» GIVEN EXERCISE: From the material below, keep only the lines that contain the string "icon".

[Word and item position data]

----

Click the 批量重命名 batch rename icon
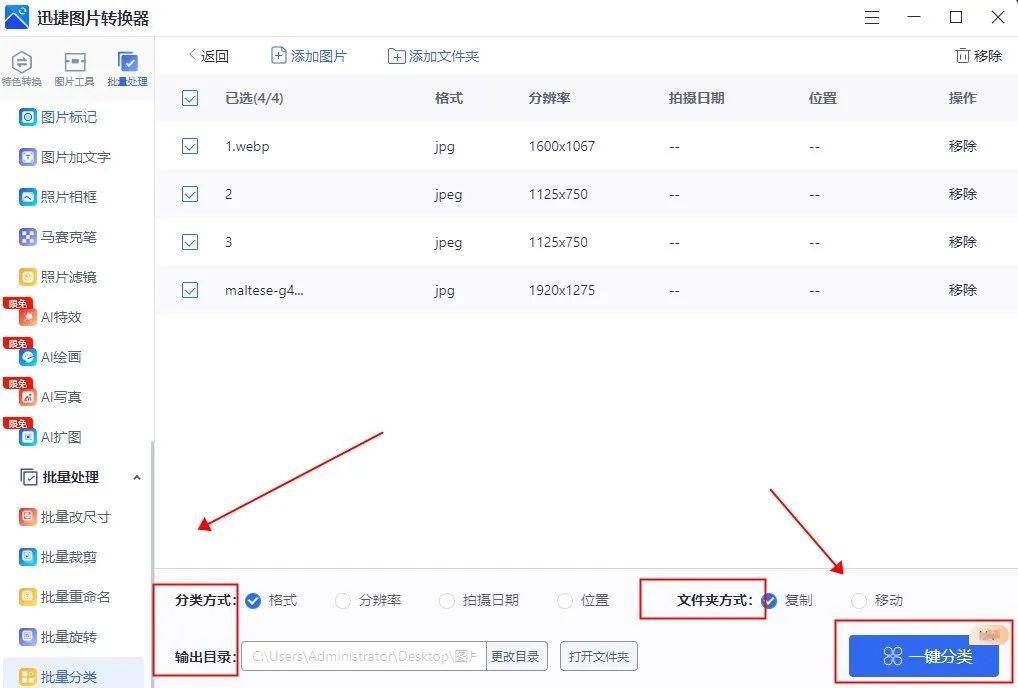The image size is (1018, 688). [28, 597]
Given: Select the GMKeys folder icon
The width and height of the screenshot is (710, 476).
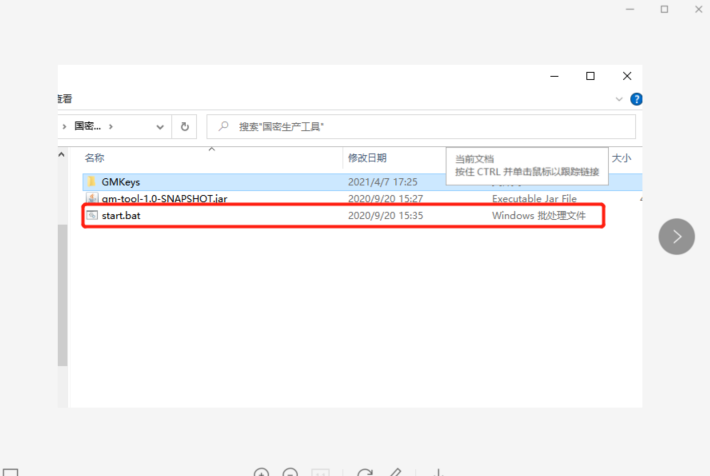Looking at the screenshot, I should 91,182.
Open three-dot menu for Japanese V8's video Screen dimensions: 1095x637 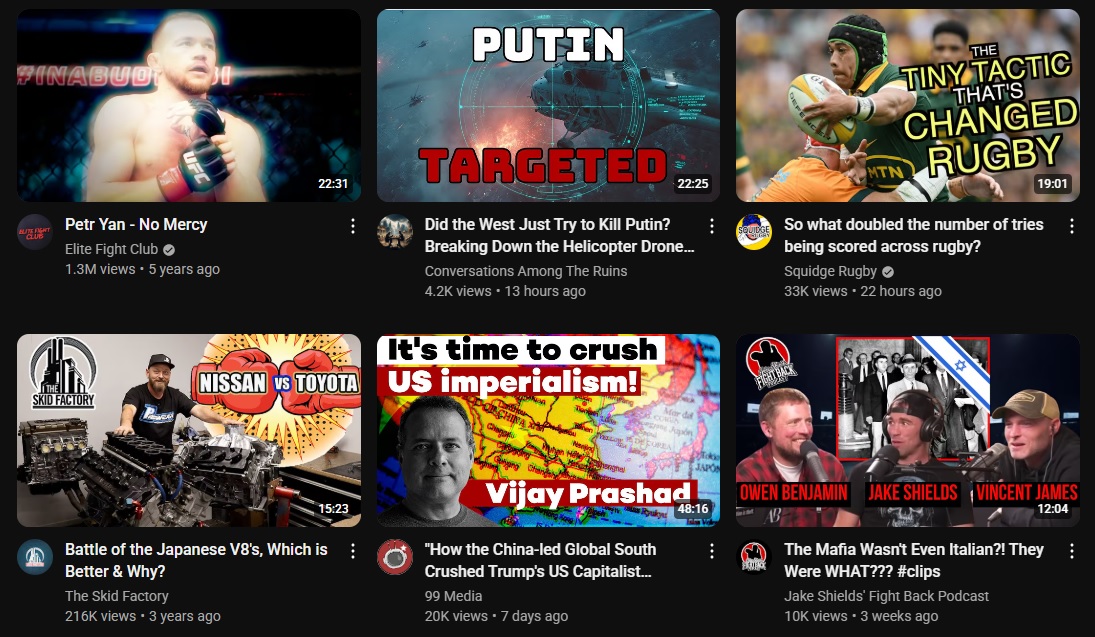[x=353, y=551]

----

» THE ANSWER:
Click the 批量重命名 batch rename icon
Given: Select the GMKeys folder icon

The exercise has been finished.